Text provided:

Data Engineering Project:

Summary

For this project there are 2 sections:

Basic task section
Stretch goals

Task Description

Basic Task

Downloaded and installed Apache Spark locally on my Mac
Downloaded and installed Apache Zeppelin locally on my Mac.
- The Zeppelin Spark interpreter references the standalone Spark installation and not the bundled Spark interpreter provided with Zeppelin.
Access the TPC-DS data available on my AWS S3 bucket. Details for this dataset are provided here.
- Data documentation is here: http://tpc.org/tpc_documents_current_versions/pdf/tpc-ds_v3.2.0.pdf
Create some basic data visualizations from at least 1 of the input data files.

Stretch Goals

Dockerizing my approach such that all required services can be brought up with a single docker command
Implementing the basic task on an AWS EC2 instance.
Integrating the basic task into a larger data processing pipeline using Apache Airflow, integrating with Postgres database.
Framing the basic task as a transaction-level streaming problem using Apache Kafka. Details for this dataset are given below.

Given task 1: Quote the rows word for word, starting at the first row and ending at the row that contains "Open comments on", with both of those rows included.
The data engineering project description has no connection to the rows.

Source records:
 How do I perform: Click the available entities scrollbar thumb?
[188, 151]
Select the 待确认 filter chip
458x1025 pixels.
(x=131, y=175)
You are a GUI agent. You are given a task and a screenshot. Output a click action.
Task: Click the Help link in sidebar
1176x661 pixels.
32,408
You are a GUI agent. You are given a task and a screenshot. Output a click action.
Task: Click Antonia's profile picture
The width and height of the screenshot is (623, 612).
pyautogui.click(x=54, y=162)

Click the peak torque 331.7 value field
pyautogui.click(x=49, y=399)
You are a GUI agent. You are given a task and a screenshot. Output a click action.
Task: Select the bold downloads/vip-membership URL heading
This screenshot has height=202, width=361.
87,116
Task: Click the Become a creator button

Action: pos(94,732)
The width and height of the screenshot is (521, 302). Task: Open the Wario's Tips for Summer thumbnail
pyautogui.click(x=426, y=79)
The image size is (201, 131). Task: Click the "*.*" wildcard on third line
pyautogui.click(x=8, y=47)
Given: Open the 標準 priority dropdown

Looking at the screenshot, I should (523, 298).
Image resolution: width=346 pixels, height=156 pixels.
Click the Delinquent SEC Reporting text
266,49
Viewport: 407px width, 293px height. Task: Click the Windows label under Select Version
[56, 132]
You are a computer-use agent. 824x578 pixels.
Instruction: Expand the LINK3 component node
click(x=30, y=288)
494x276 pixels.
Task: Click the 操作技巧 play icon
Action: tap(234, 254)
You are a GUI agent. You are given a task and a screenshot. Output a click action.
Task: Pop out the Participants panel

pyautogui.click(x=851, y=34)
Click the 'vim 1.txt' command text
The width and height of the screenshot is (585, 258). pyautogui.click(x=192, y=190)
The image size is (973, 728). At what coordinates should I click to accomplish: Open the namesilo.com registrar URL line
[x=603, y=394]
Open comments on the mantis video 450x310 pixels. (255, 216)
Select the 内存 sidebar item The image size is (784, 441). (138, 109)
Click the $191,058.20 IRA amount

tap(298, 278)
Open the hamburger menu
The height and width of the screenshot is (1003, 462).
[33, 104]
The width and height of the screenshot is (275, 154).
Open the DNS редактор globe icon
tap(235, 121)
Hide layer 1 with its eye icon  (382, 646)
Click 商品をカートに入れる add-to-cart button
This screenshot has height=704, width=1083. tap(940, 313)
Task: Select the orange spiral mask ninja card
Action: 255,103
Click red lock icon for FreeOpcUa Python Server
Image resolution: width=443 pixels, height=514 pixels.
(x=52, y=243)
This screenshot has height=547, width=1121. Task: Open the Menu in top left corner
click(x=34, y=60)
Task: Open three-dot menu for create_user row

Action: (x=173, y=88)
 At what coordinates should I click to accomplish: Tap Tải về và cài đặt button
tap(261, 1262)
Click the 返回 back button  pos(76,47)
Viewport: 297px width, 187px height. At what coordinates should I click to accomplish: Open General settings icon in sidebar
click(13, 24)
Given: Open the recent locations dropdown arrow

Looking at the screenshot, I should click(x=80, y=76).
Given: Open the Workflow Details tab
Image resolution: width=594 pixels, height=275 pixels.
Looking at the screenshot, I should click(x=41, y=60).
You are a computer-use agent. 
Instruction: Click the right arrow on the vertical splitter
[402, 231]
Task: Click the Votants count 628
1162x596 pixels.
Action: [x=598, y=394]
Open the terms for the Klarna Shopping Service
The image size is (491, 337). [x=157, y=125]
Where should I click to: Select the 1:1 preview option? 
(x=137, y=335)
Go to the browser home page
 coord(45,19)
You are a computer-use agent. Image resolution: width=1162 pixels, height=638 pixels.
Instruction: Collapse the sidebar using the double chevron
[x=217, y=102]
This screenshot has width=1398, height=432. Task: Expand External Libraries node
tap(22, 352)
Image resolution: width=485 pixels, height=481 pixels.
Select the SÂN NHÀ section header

Given task 2: Print the data engineering project description in full, word for word.

Exercise result 1:
 How do I perform: Click the available entities scrollbar thumb?
[188, 151]
Select the 待确认 filter chip
458x1025 pixels.
(x=131, y=175)
You are a GUI agent. You are given a task and a screenshot. Output a click action.
Task: Click the Help link in sidebar
1176x661 pixels.
32,408
You are a GUI agent. You are given a task and a screenshot. Output a click action.
Task: Click Antonia's profile picture
The width and height of the screenshot is (623, 612).
pyautogui.click(x=54, y=162)

Click the peak torque 331.7 value field
pyautogui.click(x=49, y=399)
You are a GUI agent. You are given a task and a screenshot. Output a click action.
Task: Select the bold downloads/vip-membership URL heading
This screenshot has height=202, width=361.
87,116
Task: Click the Become a creator button

Action: pos(94,732)
The width and height of the screenshot is (521, 302). Task: Open the Wario's Tips for Summer thumbnail
pyautogui.click(x=426, y=79)
The image size is (201, 131). Task: Click the "*.*" wildcard on third line
pyautogui.click(x=8, y=47)
Given: Open the 標準 priority dropdown

Looking at the screenshot, I should (523, 298).
Image resolution: width=346 pixels, height=156 pixels.
Click the Delinquent SEC Reporting text
266,49
Viewport: 407px width, 293px height. Task: Click the Windows label under Select Version
[56, 132]
You are a computer-use agent. 824x578 pixels.
Instruction: Expand the LINK3 component node
click(x=30, y=288)
494x276 pixels.
Task: Click the 操作技巧 play icon
Action: tap(234, 254)
You are a GUI agent. You are given a task and a screenshot. Output a click action.
Task: Pop out the Participants panel

pyautogui.click(x=851, y=34)
Click the 'vim 1.txt' command text
The width and height of the screenshot is (585, 258). pyautogui.click(x=192, y=190)
The image size is (973, 728). At what coordinates should I click to accomplish: Open the namesilo.com registrar URL line
[x=603, y=394]
Open comments on the mantis video 450x310 pixels. (255, 216)

Exercise result 2:
Data Engineering Project:

Summary

For this project there are 2 sections:

Basic task section
Stretch goals

Task Description

Basic Task

Downloaded and installed Apache Spark locally on my Mac
Downloaded and installed Apache Zeppelin locally on my Mac.
- The Zeppelin Spark interpreter references the standalone Spark installation and not the bundled Spark interpreter provided with Zeppelin.
Access the TPC-DS data available on my AWS S3 bucket. Details for this dataset are provided here.
- Data documentation is here: http://tpc.org/tpc_documents_current_versions/pdf/tpc-ds_v3.2.0.pdf
Create some basic data visualizations from at least 1 of the input data files.

Stretch Goals

Dockerizing my approach such that all required services can be brought up with a single docker command
Implementing the basic task on an AWS EC2 instance.
Integrating the basic task into a larger data processing pipeline using Apache Airflow, integrating with Postgres database.
Framing the basic task as a transaction-level streaming problem using Apache Kafka. Details for this dataset are given below.